Melihat Siswa SMP Cari Biaya Hidup
Di tengah keterpurukan ekonomi keluarga, seorang anak tak boleh berhenti dari pendidikan. Demi mempertahankan sekolahnya, Nijam Tanjung (15) siswa kelas II SMP Negeri 3 Tebing Tinggi rela menjadi penjahit sepatu dipinggir jalan demi pendidikan dan meraih cita-cita menjadi seorang dokter.
DITEMUI di lokasi prakteknya menjahit sepatu di Jalan Suprapto, Tebing Tinggi, Nijam tampak bersemangat menusukkan satu persatu jarum ke sepatu yang sudah robek. Semangat itu, tak lelah walau panas terik siang itu, Minggu (11/12).
Sambil menusukkan jarum dan menarik kuat benang-benang untuk perekat sepatu yang robek, Nijam dengan ramah menjawab setiap pertanyaan wartawan. Dia mengaku, menjahit sepatu karena memahami perekonomian keluarganya.
“Kalau saya hanya mengandalkan penghasilan keluarga, saya tak bisa sekolah tinggi. Makanya saya menjahit sepatu dipinggir jalan dengan penghasilan hanya pas-pasan membantu kebutuhan keluarga dan biaya sekolah,” sebutnya.
Anak pertama buah pasangan Jali Tanjung (39) dan Muarifah (35) ini sehari-harinya tinggal di bersama kedua orang tuanya dan dua saudara kandungnya di Jalan Lintas, Kelurahan Begelen, Lingkungan III, Tebing Tinggi.
Dia mengakui, setiap pulang sekolah mesti ke Jalan Suprapto untuk menjahit sepatu. Pekerjaan itu dilakoninya demi untuk membiayai sekolahnya, agar jangan terputus di tengah jalan. “Saya punya cita-cita ingin menjadi dokter,” tegasnya.
Nijam ternyata sudah memiliki agenda rutinitas harian yang sangat padat, buktinya dimulai pukul 06.00 WIB bangun tidur, Nijam langsung mandi, usai berpakain sekolah dan sepatu sedikit bolong di bagian depan, dia langsung menuju sekolah SMP Negeri III, di Jalan Thamrin, Tebing Tinggi. Dengan berjalan kaki sejauh enam kilometer dari pinggiran rel kereta api.
“Yah jauh bang, cuma itu harus dijalani setiap hari. Supaya bisa jadi dokter,” katanya.
Dia menyebutkan, perjalanan itu tak membuatnya merasa letih, ditambah agenda setelah pulang sekolah harus ke Jalan Suprapto untuk melaksanakan kegiatan rutinnya menjadi penjahit sepatu dan sandal. “Sampai di Jalan Suprapto baru makan siang bang, dibekali ibu dari rumah,” sebutnya.

**Data Mentah**.
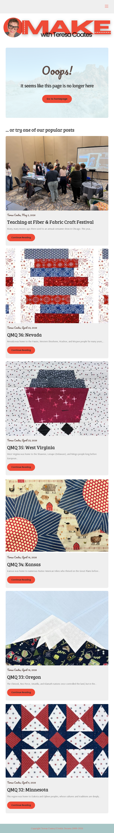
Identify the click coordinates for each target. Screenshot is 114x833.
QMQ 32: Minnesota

**Langkah Kerja**.
A) Kutip secara utuh bagian artikel tentang Nijam mulai dari "DITEMUI di lokasi" sampai dengan "memahami perekonomian keluarganya.".
B) Menurut artikel tentang Nijam, mengapa Nijam menjahit sepatu di pinggir jalan? Jawab dalam satu sampai tiga kalimat.

**Penyelesaian Masalah**.
A)
DITEMUI di lokasi prakteknya menjahit sepatu di Jalan Suprapto, Tebing Tinggi, Nijam tampak bersemangat menusukkan satu persatu jarum ke sepatu yang sudah robek. Semangat itu, tak lelah walau panas terik siang itu, Minggu (11/12).
Sambil menusukkan jarum dan menarik kuat benang-benang untuk perekat sepatu yang robek, Nijam dengan ramah menjawab setiap pertanyaan wartawan. Dia mengaku, menjahit sepatu karena memahami perekonomian keluarganya.

B) Nijam menjahit sepatu karena memahami keadaan ekonomi keluarganya. Jika hanya mengandalkan penghasilan keluarga, ia tidak bisa sekolah tinggi. Penghasilannya dipakai untuk membantu kebutuhan keluarga dan membiayai sekolahnya agar tidak terputus, demi cita-citanya menjadi dokter.